Segment Start: EXTRACTED TEXT
Africa’s tourism sector continues to occupy a paradoxical space in global travel discourse: widely acknowledged as the industry’s next major frontier, yet still capturing only a fraction of global tourist arrivals despite its vast natural landscapes, cultural wealth, and youthful, digitally connected population.

The persistent gap between potential and performance has long been a central question for policymakers and investors. It is precisely this challenge that will take centre stage at the upcoming Africa Legacy Summit, an intercontinental tourism symposium scheduled to hold on May 15 and 16, 2026, in Lagos, Nigeria.

Hosted by Eko Hotels and Suites as part of its 50th anniversary celebrations, the summit is expected to draw a broad mix of stakeholders, including African tourism ministers, policymakers, private investors, corporate leaders, hospitality executives, students, and young professionals from across Africa and the Caribbean.

For two days, Lagos’ waterfront will transform into a strategic meeting point for discussions on how Africa’s hospitality and tourism sector can strengthen its global competitiveness. Among the confirmed keynote speakers are Ambassador Wallace Williams and Pan-Africanist Professor Patrick Lumumba, alongside other industry figures.

A shift from promise to structured opportunity

Anchored on the theme “African Hospitality: Rich with Possibility, Ready for Afro Collaboration,” the summit reflects a growing emphasis on practical cooperation rather than aspirational messaging. The focus, organisers suggest, is on how tourism can evolve from fragmented national efforts into coordinated continental growth.
Segment End: EXTRACTED TEXT
Segment Start: SOURCE MATERIAL
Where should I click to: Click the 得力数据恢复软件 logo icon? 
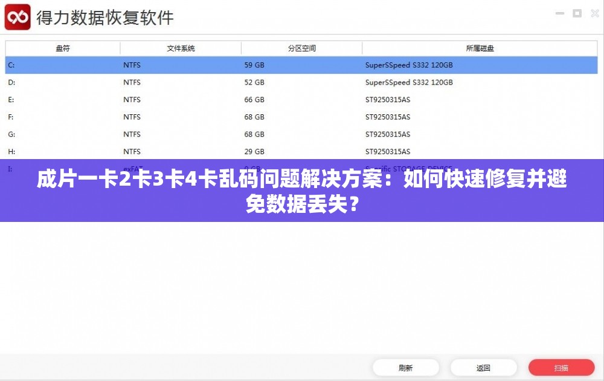(x=18, y=18)
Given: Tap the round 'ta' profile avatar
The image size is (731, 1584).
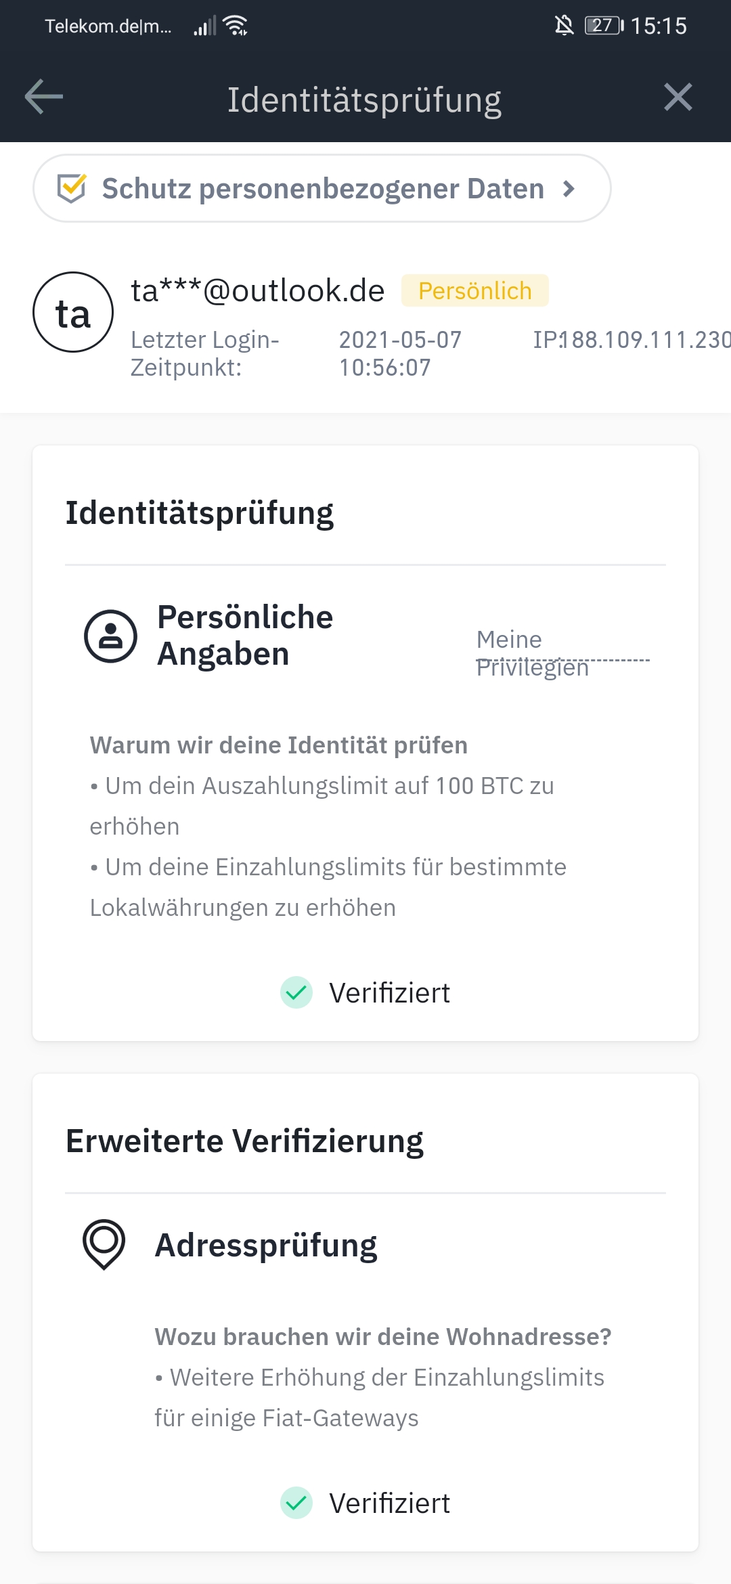Looking at the screenshot, I should pos(73,312).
Segment End: SOURCE MATERIAL
Quote everything in the article on Africa's tourism sector above from "Hosted by Eko" down to "other industry figures.", word for word.

Hosted by Eko Hotels and Suites as part of its 50th anniversary celebrations, the summit is expected to draw a broad mix of stakeholders, including African tourism ministers, policymakers, private investors, corporate leaders, hospitality executives, students, and young professionals from across Africa and the Caribbean.

For two days, Lagos’ waterfront will transform into a strategic meeting point for discussions on how Africa’s hospitality and tourism sector can strengthen its global competitiveness. Among the confirmed keynote speakers are Ambassador Wallace Williams and Pan-Africanist Professor Patrick Lumumba, alongside other industry figures.